- Opening Delimiter -

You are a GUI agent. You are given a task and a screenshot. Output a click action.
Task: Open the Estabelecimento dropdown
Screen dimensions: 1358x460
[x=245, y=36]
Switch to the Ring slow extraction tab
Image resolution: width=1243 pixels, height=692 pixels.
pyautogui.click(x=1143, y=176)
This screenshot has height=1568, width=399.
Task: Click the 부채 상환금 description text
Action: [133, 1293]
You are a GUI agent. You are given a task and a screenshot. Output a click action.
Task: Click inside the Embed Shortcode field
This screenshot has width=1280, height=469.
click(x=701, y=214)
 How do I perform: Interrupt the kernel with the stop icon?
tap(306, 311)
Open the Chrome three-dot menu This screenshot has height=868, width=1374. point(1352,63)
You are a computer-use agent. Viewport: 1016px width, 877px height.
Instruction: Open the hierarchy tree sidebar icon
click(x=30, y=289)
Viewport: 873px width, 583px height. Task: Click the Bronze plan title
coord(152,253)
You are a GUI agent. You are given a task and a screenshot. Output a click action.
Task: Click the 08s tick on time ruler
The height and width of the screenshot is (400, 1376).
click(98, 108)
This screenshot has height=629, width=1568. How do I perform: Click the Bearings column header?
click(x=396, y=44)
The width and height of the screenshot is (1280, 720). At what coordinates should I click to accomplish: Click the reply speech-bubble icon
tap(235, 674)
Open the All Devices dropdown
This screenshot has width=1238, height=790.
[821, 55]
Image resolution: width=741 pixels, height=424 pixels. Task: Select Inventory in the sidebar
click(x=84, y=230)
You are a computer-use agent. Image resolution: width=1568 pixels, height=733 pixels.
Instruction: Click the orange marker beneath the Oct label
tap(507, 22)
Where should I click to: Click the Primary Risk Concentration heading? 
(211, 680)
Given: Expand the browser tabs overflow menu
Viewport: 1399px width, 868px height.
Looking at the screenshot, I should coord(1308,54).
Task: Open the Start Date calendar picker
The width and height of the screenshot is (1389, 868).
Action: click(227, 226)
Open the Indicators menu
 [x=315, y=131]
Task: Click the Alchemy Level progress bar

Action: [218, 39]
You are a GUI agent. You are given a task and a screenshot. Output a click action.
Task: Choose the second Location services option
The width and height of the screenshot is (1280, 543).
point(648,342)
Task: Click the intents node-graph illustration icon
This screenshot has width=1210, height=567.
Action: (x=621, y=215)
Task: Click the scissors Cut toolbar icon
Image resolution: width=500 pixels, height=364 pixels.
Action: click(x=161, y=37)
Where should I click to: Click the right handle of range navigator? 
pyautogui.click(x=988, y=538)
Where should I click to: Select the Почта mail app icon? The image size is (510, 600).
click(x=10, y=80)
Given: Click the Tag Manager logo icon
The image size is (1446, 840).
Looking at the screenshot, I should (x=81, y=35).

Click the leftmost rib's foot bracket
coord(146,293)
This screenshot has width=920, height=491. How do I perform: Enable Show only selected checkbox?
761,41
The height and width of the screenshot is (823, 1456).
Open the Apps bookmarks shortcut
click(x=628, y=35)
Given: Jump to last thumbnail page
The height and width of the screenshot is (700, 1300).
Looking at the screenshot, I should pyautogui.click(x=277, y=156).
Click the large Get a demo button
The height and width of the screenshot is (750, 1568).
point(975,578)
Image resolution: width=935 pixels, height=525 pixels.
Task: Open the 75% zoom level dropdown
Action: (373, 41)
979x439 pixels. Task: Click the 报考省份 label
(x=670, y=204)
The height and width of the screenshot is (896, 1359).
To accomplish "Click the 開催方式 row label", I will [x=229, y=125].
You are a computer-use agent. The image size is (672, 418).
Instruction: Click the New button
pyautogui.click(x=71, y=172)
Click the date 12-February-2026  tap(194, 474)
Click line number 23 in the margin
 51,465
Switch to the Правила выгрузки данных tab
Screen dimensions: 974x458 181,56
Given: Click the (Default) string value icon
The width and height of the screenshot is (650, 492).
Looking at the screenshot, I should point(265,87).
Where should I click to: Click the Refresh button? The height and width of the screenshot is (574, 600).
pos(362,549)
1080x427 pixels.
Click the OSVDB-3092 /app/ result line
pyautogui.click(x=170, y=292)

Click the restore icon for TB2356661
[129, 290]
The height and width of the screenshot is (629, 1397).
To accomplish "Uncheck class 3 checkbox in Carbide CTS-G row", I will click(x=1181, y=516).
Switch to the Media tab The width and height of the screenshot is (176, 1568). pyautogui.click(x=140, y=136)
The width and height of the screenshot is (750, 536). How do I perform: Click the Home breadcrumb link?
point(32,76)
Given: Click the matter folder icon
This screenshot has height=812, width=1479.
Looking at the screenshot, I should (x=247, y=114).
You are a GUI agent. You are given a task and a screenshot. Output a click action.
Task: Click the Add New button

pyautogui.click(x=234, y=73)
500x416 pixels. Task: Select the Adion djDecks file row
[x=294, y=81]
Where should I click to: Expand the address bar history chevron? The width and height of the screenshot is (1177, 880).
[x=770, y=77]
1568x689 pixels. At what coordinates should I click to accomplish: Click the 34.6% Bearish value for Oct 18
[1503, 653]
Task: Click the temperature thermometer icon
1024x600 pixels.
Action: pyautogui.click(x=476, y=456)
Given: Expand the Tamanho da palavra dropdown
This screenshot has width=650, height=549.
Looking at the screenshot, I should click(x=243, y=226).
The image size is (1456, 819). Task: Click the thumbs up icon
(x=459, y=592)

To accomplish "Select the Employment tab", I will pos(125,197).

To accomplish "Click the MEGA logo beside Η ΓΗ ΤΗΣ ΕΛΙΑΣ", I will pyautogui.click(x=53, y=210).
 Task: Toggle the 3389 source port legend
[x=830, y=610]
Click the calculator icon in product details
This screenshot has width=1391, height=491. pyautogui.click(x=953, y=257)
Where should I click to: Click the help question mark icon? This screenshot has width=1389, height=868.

- Closing Delimiter -

**EXERCISE**
Give an exact copy of the lines above from the line with "The width and height of the screenshot is (1389, 868)." up to and including the line with "Task: Click the intents", and leave everything else out.

**ANSWER TO THIS EXERCISE**
The width and height of the screenshot is (1389, 868).
Action: click(227, 226)
Open the Indicators menu
 [x=315, y=131]
Task: Click the Alchemy Level progress bar

Action: [218, 39]
You are a GUI agent. You are given a task and a screenshot. Output a click action.
Task: Choose the second Location services option
The width and height of the screenshot is (1280, 543).
point(648,342)
Task: Click the intents node-graph illustration icon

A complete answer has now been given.